- [The problem]: Give the entries again, precisely as they were written.

- [Dataset content]:
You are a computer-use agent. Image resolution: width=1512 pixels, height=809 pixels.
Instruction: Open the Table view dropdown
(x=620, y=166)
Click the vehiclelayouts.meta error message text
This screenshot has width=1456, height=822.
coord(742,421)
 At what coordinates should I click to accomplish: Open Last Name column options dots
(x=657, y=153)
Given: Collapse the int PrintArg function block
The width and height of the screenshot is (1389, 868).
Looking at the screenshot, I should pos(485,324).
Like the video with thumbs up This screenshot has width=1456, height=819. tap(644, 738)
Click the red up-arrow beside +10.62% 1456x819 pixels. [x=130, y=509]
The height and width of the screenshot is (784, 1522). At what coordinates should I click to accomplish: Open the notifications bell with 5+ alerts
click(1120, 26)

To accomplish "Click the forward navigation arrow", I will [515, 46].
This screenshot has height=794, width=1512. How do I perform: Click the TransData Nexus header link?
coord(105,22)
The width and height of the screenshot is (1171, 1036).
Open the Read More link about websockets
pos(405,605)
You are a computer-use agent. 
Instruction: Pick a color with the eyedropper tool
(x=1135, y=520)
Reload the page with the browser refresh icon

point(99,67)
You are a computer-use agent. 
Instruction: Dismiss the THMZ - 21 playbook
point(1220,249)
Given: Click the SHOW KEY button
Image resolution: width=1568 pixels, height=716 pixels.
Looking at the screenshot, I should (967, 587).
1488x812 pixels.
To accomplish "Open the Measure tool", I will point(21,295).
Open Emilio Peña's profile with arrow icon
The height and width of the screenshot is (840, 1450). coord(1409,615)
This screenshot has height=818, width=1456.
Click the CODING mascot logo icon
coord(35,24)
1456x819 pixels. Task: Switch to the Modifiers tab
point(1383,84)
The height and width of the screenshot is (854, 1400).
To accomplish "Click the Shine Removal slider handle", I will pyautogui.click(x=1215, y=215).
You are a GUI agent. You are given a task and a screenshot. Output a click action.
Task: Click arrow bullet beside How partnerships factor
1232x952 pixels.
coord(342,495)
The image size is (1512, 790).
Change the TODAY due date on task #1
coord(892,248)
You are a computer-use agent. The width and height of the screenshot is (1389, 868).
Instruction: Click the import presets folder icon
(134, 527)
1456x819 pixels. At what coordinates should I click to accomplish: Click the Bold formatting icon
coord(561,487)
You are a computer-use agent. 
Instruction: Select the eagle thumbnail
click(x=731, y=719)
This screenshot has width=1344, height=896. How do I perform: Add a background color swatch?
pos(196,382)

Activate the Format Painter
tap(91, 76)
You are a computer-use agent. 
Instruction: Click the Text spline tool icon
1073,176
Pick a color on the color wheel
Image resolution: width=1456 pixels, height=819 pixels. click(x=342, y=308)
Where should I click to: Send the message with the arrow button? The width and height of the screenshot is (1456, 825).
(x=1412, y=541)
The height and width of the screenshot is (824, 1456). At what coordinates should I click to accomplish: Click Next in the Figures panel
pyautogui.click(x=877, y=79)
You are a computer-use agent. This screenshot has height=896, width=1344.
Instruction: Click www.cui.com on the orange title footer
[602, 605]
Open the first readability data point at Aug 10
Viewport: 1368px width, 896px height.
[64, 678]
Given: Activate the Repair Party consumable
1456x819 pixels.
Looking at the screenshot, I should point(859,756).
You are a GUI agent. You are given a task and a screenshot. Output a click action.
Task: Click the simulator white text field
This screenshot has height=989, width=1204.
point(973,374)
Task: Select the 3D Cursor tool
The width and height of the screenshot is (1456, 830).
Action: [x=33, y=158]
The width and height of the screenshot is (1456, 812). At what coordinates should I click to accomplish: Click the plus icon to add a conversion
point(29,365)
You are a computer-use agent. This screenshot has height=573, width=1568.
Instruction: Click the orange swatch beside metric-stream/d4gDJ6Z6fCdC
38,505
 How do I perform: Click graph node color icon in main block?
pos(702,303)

- [Completed task]:
You are a computer-use agent. Image resolution: width=1512 pixels, height=809 pixels.
Instruction: Open the Table view dropdown
(x=620, y=166)
Click the vehiclelayouts.meta error message text
This screenshot has width=1456, height=822.
coord(742,421)
 At what coordinates should I click to accomplish: Open Last Name column options dots
(x=657, y=153)
Given: Collapse the int PrintArg function block
The width and height of the screenshot is (1389, 868).
Looking at the screenshot, I should pos(485,324).
Like the video with thumbs up This screenshot has width=1456, height=819. tap(644, 738)
Click the red up-arrow beside +10.62% 1456x819 pixels. [x=130, y=509]
The height and width of the screenshot is (784, 1522). At what coordinates should I click to accomplish: Open the notifications bell with 5+ alerts
click(1120, 26)

To accomplish "Click the forward navigation arrow", I will [515, 46].
This screenshot has height=794, width=1512. How do I perform: Click the TransData Nexus header link?
coord(105,22)
The width and height of the screenshot is (1171, 1036).
Open the Read More link about websockets
pos(405,605)
You are a computer-use agent. 
Instruction: Pick a color with the eyedropper tool
(x=1135, y=520)
Reload the page with the browser refresh icon

point(99,67)
You are a computer-use agent. 
Instruction: Dismiss the THMZ - 21 playbook
point(1220,249)
Given: Click the SHOW KEY button
Image resolution: width=1568 pixels, height=716 pixels.
Looking at the screenshot, I should (967, 587).
1488x812 pixels.
To accomplish "Open the Measure tool", I will point(21,295).
Open Emilio Peña's profile with arrow icon
The height and width of the screenshot is (840, 1450). coord(1409,615)
This screenshot has height=818, width=1456.
Click the CODING mascot logo icon
coord(35,24)
1456x819 pixels. Task: Switch to the Modifiers tab
point(1383,84)
The height and width of the screenshot is (854, 1400).
To accomplish "Click the Shine Removal slider handle", I will pyautogui.click(x=1215, y=215).
You are a GUI agent. You are given a task and a screenshot. Output a click action.
Task: Click arrow bullet beside How partnerships factor
1232x952 pixels.
coord(342,495)
The image size is (1512, 790).
Change the TODAY due date on task #1
coord(892,248)
You are a computer-use agent. The width and height of the screenshot is (1389, 868).
Instruction: Click the import presets folder icon
(134, 527)
1456x819 pixels. At what coordinates should I click to accomplish: Click the Bold formatting icon
coord(561,487)
You are a computer-use agent. 
Instruction: Select the eagle thumbnail
click(x=731, y=719)
This screenshot has width=1344, height=896. How do I perform: Add a background color swatch?
pos(196,382)

Activate the Format Painter
tap(91, 76)
You are a computer-use agent. 
Instruction: Click the Text spline tool icon
1073,176
Pick a color on the color wheel
Image resolution: width=1456 pixels, height=819 pixels. click(x=342, y=308)
Where should I click to: Send the message with the arrow button? The width and height of the screenshot is (1456, 825).
(x=1412, y=541)
The height and width of the screenshot is (824, 1456). At what coordinates should I click to accomplish: Click Next in the Figures panel
pyautogui.click(x=877, y=79)
You are a computer-use agent. This screenshot has height=896, width=1344.
Instruction: Click www.cui.com on the orange title footer
[602, 605]
Open the first readability data point at Aug 10
Viewport: 1368px width, 896px height.
[64, 678]
Given: Activate the Repair Party consumable
1456x819 pixels.
Looking at the screenshot, I should point(859,756).
You are a GUI agent. You are given a task and a screenshot. Output a click action.
Task: Click the simulator white text field
This screenshot has height=989, width=1204.
point(973,374)
Task: Select the 3D Cursor tool
The width and height of the screenshot is (1456, 830).
Action: [x=33, y=158]
The width and height of the screenshot is (1456, 812). At what coordinates should I click to accomplish: Click the plus icon to add a conversion
point(29,365)
You are a computer-use agent. This screenshot has height=573, width=1568.
Instruction: Click the orange swatch beside metric-stream/d4gDJ6Z6fCdC
38,505
 How do I perform: Click graph node color icon in main block?
pos(702,303)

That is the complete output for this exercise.